## WHAT NEEDS TO BE DONE
Line by line, output the data that follows exactly as written.

--- INFORMATION SUPPLIED ---

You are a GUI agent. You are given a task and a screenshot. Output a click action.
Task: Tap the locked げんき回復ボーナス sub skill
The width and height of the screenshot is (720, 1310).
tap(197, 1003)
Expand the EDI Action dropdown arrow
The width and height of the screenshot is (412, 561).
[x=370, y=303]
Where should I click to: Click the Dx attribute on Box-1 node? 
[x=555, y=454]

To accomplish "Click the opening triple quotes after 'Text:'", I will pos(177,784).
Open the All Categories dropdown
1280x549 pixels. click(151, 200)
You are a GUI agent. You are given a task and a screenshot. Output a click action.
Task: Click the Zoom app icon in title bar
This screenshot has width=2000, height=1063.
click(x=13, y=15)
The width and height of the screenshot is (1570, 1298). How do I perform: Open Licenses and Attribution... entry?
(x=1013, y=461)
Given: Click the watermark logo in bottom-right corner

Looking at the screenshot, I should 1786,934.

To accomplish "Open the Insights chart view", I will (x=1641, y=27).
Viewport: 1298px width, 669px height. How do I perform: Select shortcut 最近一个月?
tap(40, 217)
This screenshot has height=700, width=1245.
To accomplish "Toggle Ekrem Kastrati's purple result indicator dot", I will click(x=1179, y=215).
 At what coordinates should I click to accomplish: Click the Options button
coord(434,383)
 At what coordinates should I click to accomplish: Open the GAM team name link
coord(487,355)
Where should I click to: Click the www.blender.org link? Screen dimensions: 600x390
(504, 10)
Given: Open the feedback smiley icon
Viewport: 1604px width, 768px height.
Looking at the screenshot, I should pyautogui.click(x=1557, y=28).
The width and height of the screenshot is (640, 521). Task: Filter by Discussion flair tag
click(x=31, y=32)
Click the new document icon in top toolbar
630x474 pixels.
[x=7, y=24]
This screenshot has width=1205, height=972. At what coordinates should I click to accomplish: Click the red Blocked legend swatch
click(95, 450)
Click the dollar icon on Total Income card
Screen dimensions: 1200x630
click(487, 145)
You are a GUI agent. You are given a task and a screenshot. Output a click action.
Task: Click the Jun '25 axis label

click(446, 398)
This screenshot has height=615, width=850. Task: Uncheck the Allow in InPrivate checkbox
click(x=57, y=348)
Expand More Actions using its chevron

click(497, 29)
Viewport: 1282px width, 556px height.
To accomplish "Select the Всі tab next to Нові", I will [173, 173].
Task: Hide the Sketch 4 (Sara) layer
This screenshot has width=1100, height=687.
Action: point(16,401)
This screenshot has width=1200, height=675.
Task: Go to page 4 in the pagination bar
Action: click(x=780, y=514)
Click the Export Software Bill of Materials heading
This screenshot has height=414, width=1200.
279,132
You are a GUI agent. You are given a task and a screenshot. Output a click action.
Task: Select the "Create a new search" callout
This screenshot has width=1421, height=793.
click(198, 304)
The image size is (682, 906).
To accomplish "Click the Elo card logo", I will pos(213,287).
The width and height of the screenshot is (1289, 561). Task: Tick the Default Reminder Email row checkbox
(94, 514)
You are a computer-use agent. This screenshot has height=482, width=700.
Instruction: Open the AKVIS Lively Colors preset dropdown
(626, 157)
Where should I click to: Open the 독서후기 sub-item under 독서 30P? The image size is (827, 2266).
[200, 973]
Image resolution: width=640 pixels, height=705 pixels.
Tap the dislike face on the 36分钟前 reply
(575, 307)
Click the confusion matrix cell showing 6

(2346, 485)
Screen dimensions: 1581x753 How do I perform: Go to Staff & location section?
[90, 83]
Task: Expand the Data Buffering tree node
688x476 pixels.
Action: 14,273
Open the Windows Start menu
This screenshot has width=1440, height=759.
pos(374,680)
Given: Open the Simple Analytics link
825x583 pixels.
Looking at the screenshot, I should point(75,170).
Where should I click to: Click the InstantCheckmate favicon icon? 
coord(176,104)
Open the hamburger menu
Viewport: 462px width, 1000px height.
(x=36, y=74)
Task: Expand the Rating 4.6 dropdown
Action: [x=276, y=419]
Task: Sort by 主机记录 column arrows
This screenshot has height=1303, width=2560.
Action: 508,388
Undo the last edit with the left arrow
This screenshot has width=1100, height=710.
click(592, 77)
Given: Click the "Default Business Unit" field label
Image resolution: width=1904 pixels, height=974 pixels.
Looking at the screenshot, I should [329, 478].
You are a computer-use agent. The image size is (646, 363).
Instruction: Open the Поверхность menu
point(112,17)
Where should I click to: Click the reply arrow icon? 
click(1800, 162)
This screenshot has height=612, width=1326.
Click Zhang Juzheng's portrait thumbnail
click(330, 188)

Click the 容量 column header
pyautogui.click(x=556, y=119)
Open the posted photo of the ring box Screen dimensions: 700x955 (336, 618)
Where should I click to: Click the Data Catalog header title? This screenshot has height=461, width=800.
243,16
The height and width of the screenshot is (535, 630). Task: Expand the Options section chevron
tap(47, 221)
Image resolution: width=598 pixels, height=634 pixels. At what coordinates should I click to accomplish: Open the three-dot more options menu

---

## OUTPUT
You are a GUI agent. You are given a task and a screenshot. Output a click action.
Task: Tap the locked げんき回復ボーナス sub skill
The width and height of the screenshot is (720, 1310).
tap(197, 1003)
Expand the EDI Action dropdown arrow
The width and height of the screenshot is (412, 561).
[x=370, y=303]
Where should I click to: Click the Dx attribute on Box-1 node? 
[x=555, y=454]

To accomplish "Click the opening triple quotes after 'Text:'", I will pos(177,784).
Open the All Categories dropdown
1280x549 pixels. click(151, 200)
You are a GUI agent. You are given a task and a screenshot. Output a click action.
Task: Click the Zoom app icon in title bar
This screenshot has width=2000, height=1063.
click(x=13, y=15)
The width and height of the screenshot is (1570, 1298). How do I perform: Open Licenses and Attribution... entry?
(x=1013, y=461)
Given: Click the watermark logo in bottom-right corner

Looking at the screenshot, I should 1786,934.

To accomplish "Open the Insights chart view", I will (x=1641, y=27).
Viewport: 1298px width, 669px height. How do I perform: Select shortcut 最近一个月?
tap(40, 217)
This screenshot has height=700, width=1245.
To accomplish "Toggle Ekrem Kastrati's purple result indicator dot", I will click(x=1179, y=215).
 At what coordinates should I click to accomplish: Click the Options button
coord(434,383)
 At what coordinates should I click to accomplish: Open the GAM team name link
coord(487,355)
Where should I click to: Click the www.blender.org link? Screen dimensions: 600x390
(504, 10)
Given: Open the feedback smiley icon
Viewport: 1604px width, 768px height.
Looking at the screenshot, I should pyautogui.click(x=1557, y=28).
The width and height of the screenshot is (640, 521). Task: Filter by Discussion flair tag
click(x=31, y=32)
Click the new document icon in top toolbar
630x474 pixels.
[x=7, y=24]
This screenshot has width=1205, height=972. At what coordinates should I click to accomplish: Click the red Blocked legend swatch
click(95, 450)
Click the dollar icon on Total Income card
Screen dimensions: 1200x630
click(487, 145)
You are a GUI agent. You are given a task and a screenshot. Output a click action.
Task: Click the Jun '25 axis label

click(446, 398)
This screenshot has height=615, width=850. Task: Uncheck the Allow in InPrivate checkbox
click(x=57, y=348)
Expand More Actions using its chevron

click(497, 29)
Viewport: 1282px width, 556px height.
To accomplish "Select the Всі tab next to Нові", I will [173, 173].
Task: Hide the Sketch 4 (Sara) layer
This screenshot has width=1100, height=687.
Action: point(16,401)
This screenshot has width=1200, height=675.
Task: Go to page 4 in the pagination bar
Action: click(x=780, y=514)
Click the Export Software Bill of Materials heading
This screenshot has height=414, width=1200.
279,132
You are a GUI agent. You are given a task and a screenshot. Output a click action.
Task: Select the "Create a new search" callout
This screenshot has width=1421, height=793.
click(198, 304)
The image size is (682, 906).
To accomplish "Click the Elo card logo", I will pos(213,287).
The width and height of the screenshot is (1289, 561). Task: Tick the Default Reminder Email row checkbox
(94, 514)
You are a computer-use agent. This screenshot has height=482, width=700.
Instruction: Open the AKVIS Lively Colors preset dropdown
(626, 157)
Where should I click to: Open the 독서후기 sub-item under 독서 30P? The image size is (827, 2266).
[200, 973]
Image resolution: width=640 pixels, height=705 pixels.
Tap the dislike face on the 36分钟前 reply
(575, 307)
Click the confusion matrix cell showing 6

(2346, 485)
Screen dimensions: 1581x753 How do I perform: Go to Staff & location section?
[90, 83]
Task: Expand the Data Buffering tree node
688x476 pixels.
Action: 14,273
Open the Windows Start menu
This screenshot has width=1440, height=759.
pos(374,680)
Given: Open the Simple Analytics link
825x583 pixels.
Looking at the screenshot, I should point(75,170).
Where should I click to: Click the InstantCheckmate favicon icon? 
coord(176,104)
Open the hamburger menu
Viewport: 462px width, 1000px height.
(x=36, y=74)
Task: Expand the Rating 4.6 dropdown
Action: [x=276, y=419]
Task: Sort by 主机记录 column arrows
This screenshot has height=1303, width=2560.
Action: 508,388
Undo the last edit with the left arrow
This screenshot has width=1100, height=710.
click(592, 77)
Given: Click the "Default Business Unit" field label
Image resolution: width=1904 pixels, height=974 pixels.
Looking at the screenshot, I should [329, 478].
You are a computer-use agent. The image size is (646, 363).
Instruction: Open the Поверхность menu
point(112,17)
Where should I click to: Click the reply arrow icon? 
click(1800, 162)
This screenshot has height=612, width=1326.
Click Zhang Juzheng's portrait thumbnail
click(330, 188)

Click the 容量 column header
pyautogui.click(x=556, y=119)
Open the posted photo of the ring box Screen dimensions: 700x955 (336, 618)
Where should I click to: Click the Data Catalog header title? This screenshot has height=461, width=800.
243,16
The height and width of the screenshot is (535, 630). Task: Expand the Options section chevron
tap(47, 221)
Image resolution: width=598 pixels, height=634 pixels. At what coordinates should I click to accomplish: Open the three-dot more options menu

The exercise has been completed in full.